Problem: Beginning at the line that holds "This screenshot has", repeat every line through the last line of the material, exactly, and drop any pictures.

Dataset records:
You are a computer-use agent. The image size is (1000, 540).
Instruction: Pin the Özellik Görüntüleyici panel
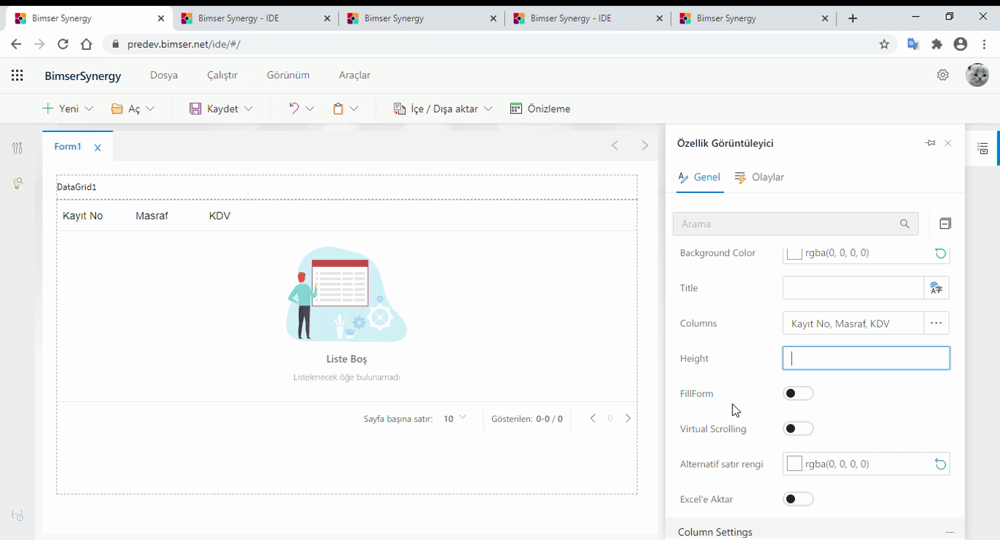click(x=930, y=143)
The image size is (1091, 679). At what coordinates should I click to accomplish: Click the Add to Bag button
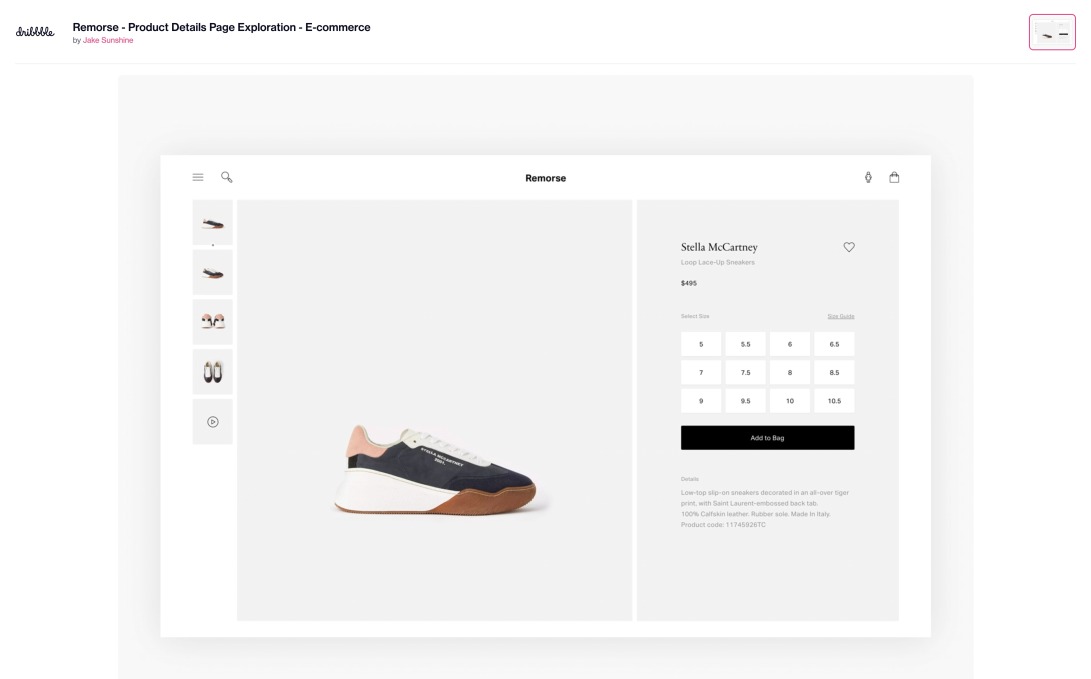point(767,437)
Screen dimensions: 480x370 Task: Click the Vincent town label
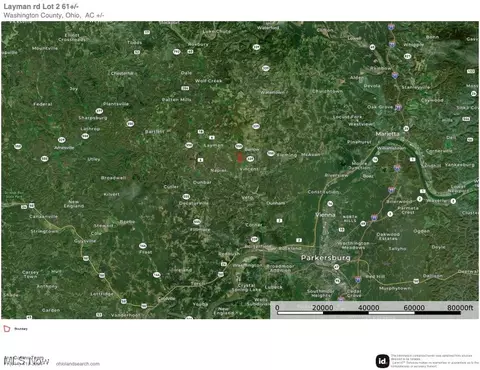(x=249, y=169)
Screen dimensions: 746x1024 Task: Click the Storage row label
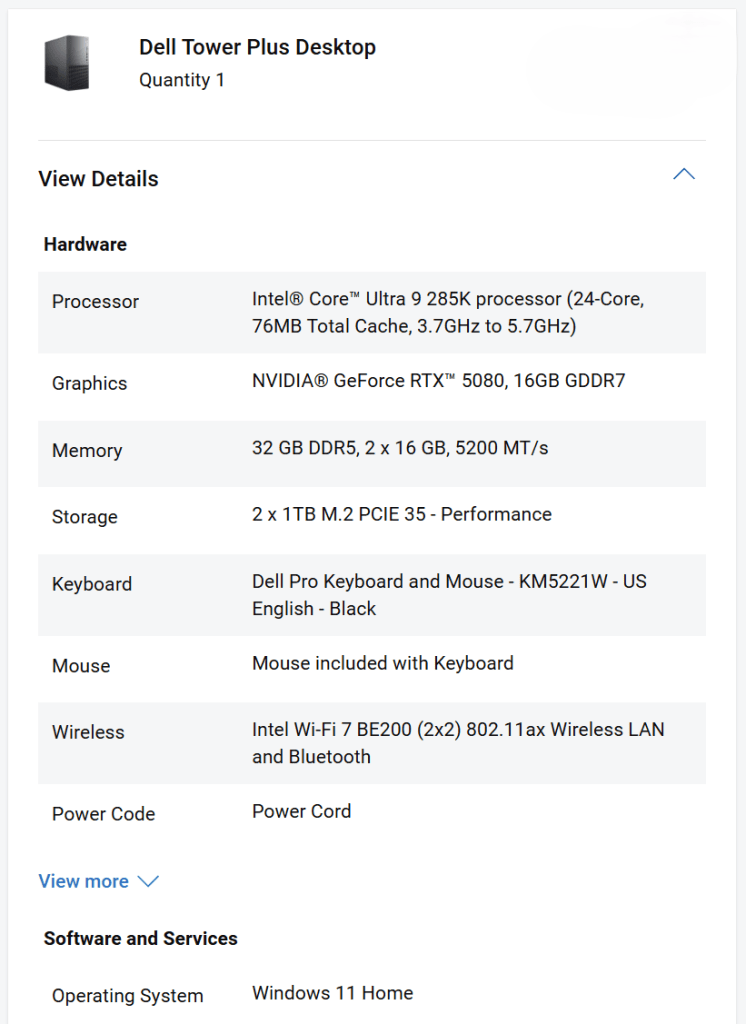tap(84, 517)
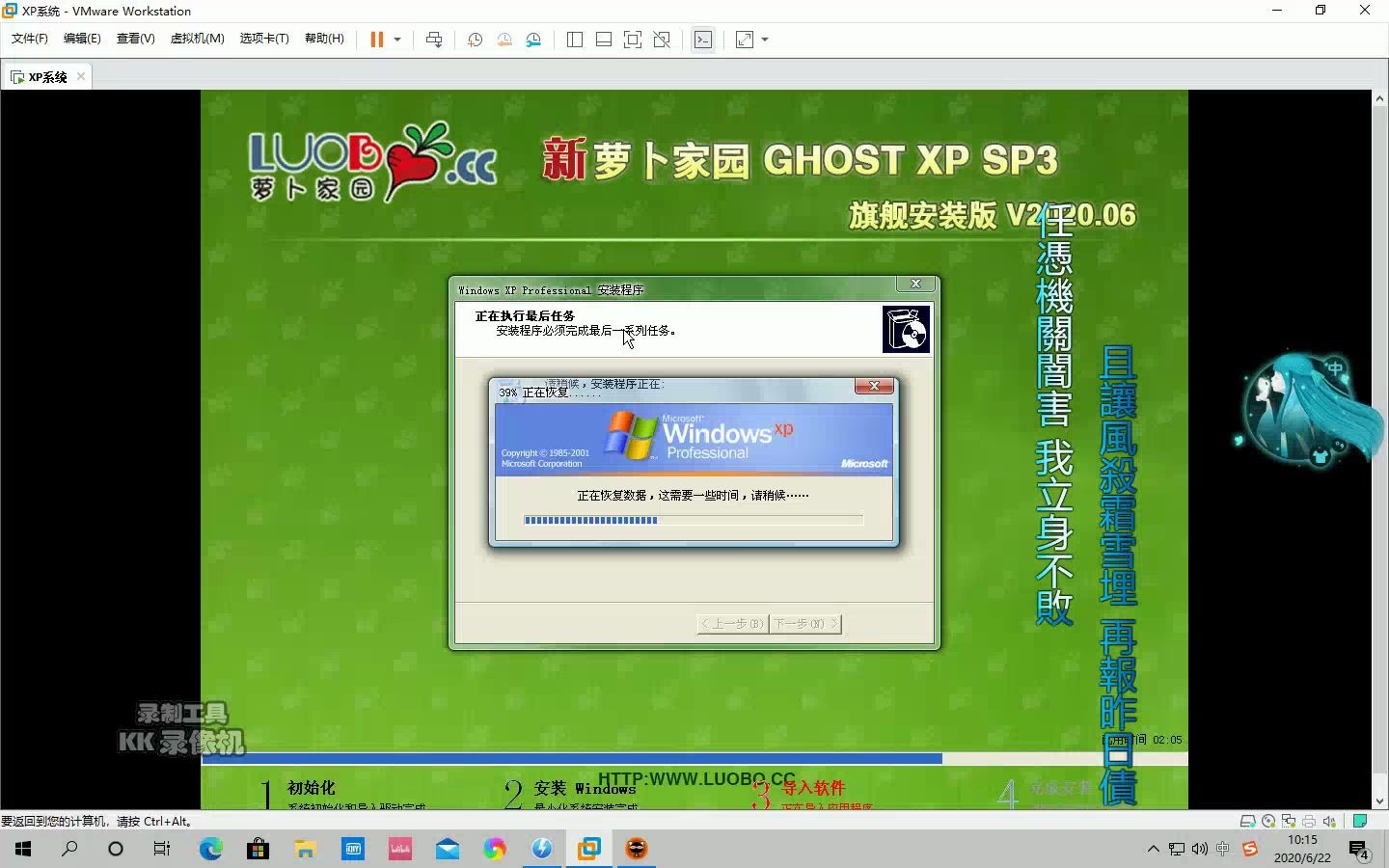Click the VM view scrollbar down arrow

click(1379, 800)
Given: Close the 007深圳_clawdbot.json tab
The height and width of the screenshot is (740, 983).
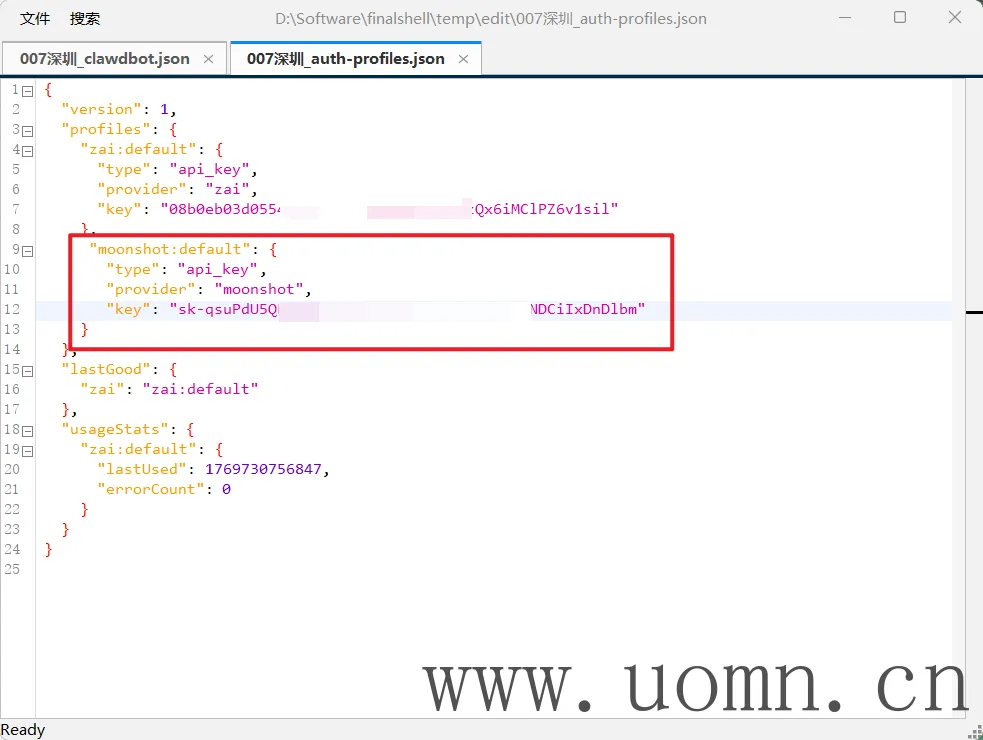Looking at the screenshot, I should [x=209, y=59].
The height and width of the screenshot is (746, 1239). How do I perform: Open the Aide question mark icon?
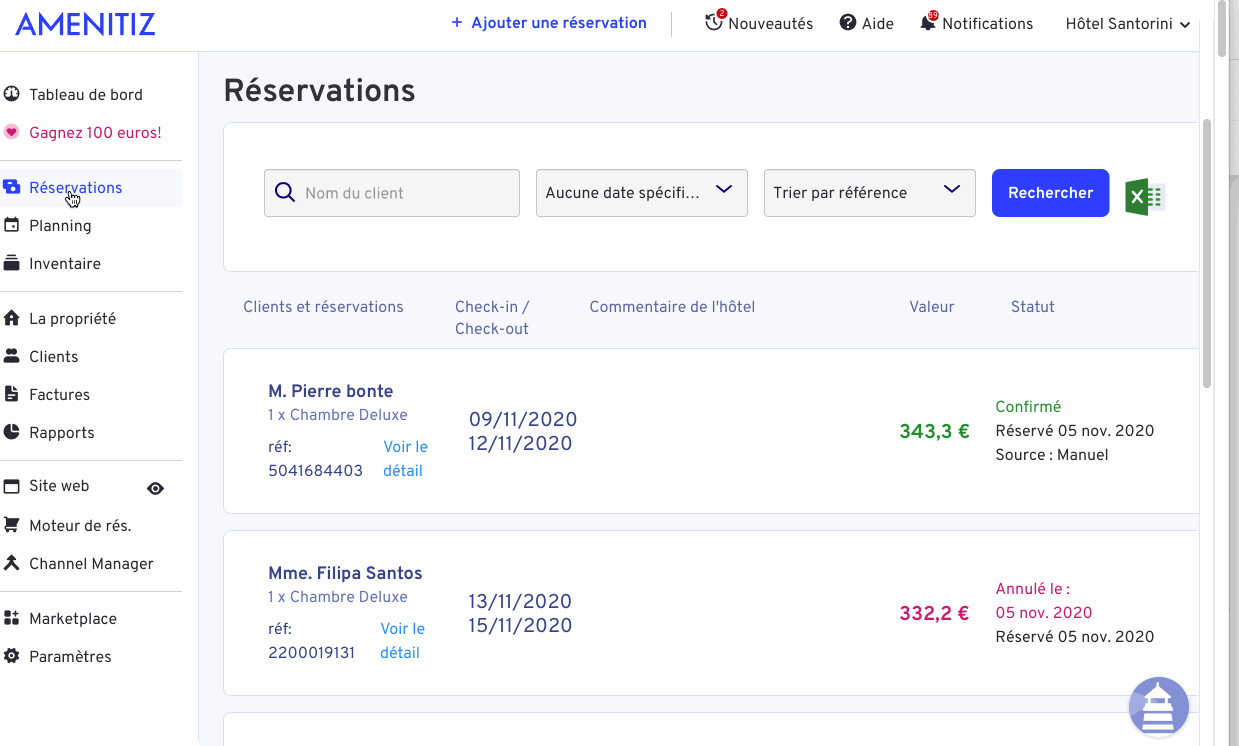(848, 23)
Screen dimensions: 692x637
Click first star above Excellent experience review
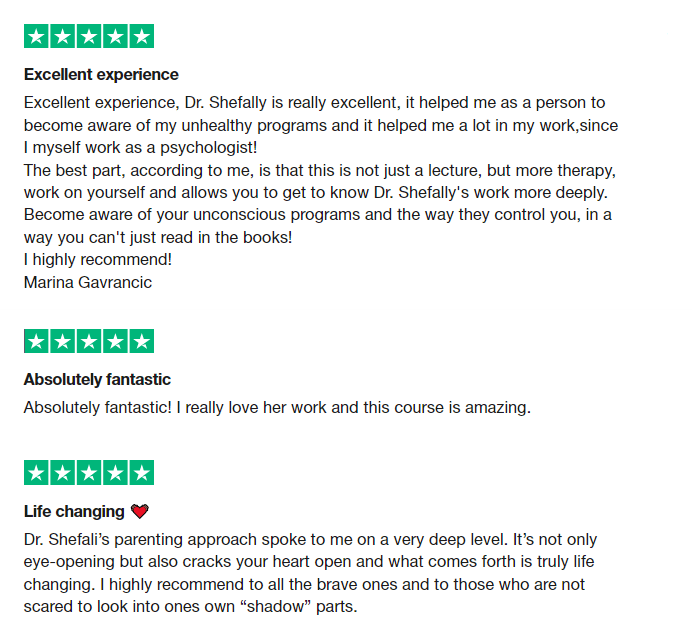(37, 37)
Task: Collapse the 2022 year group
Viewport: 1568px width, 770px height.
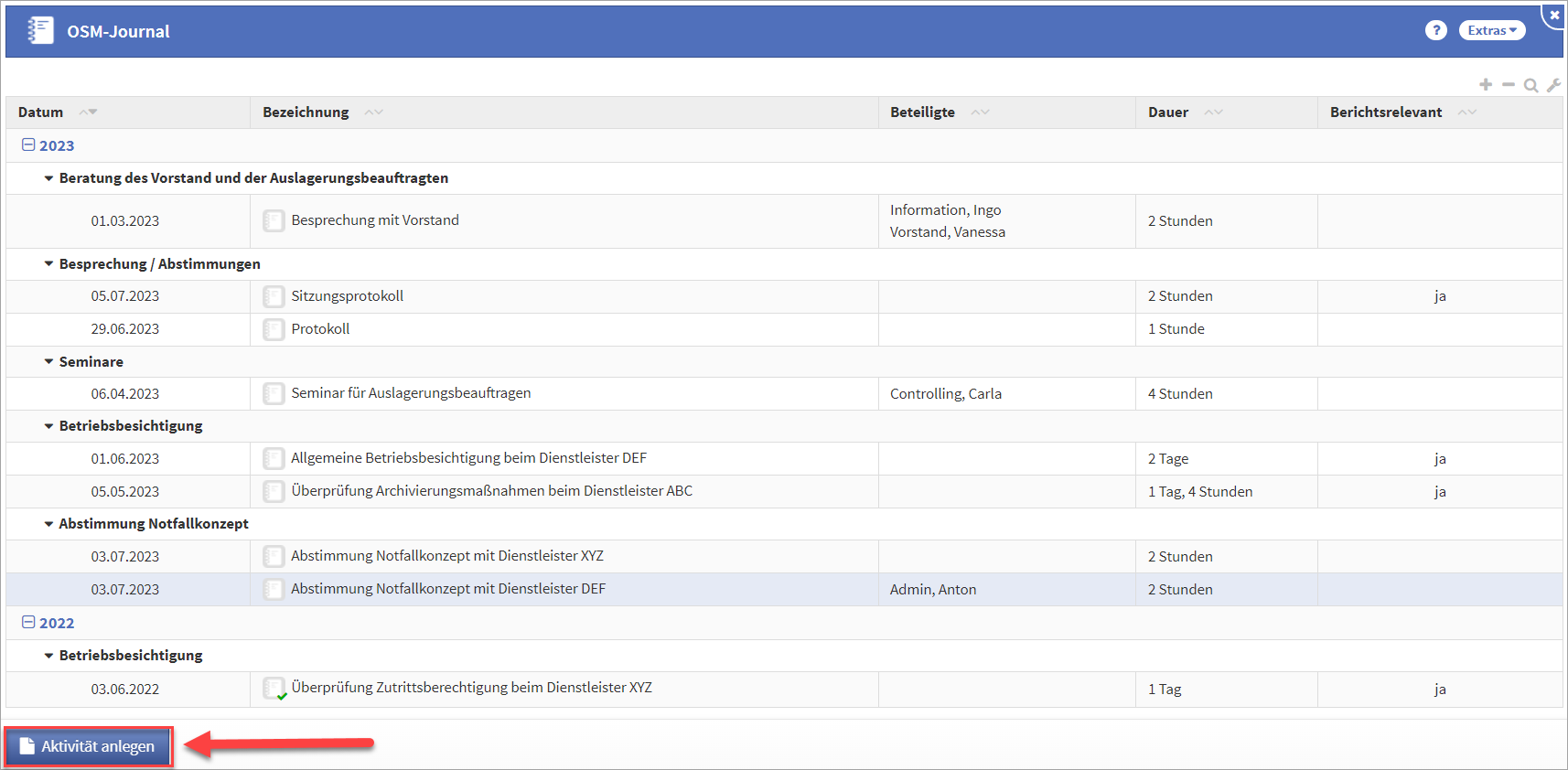Action: [x=28, y=623]
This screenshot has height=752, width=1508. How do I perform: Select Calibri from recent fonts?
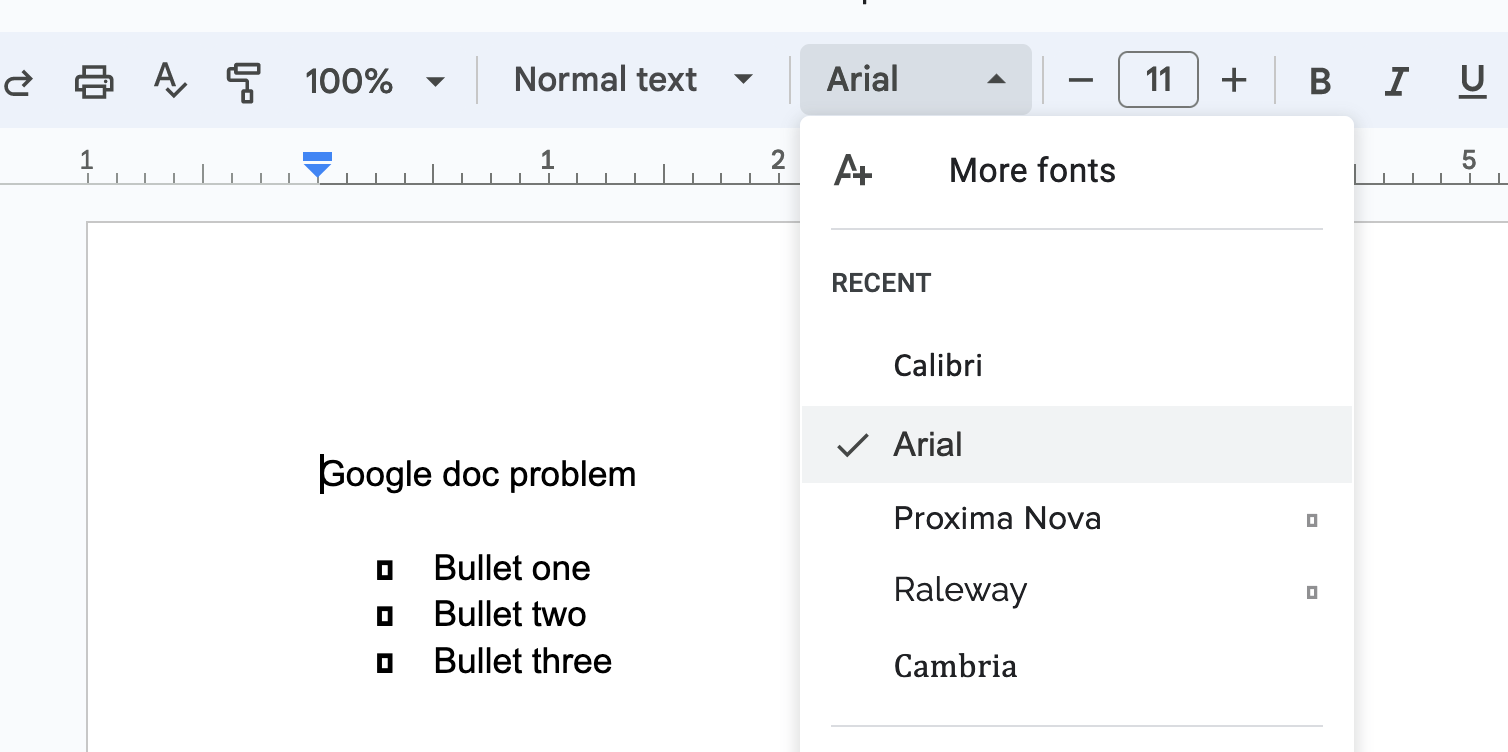(x=938, y=365)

Response:
This screenshot has height=752, width=1508. How do I perform: Select Calibri from recent fonts?
(x=938, y=365)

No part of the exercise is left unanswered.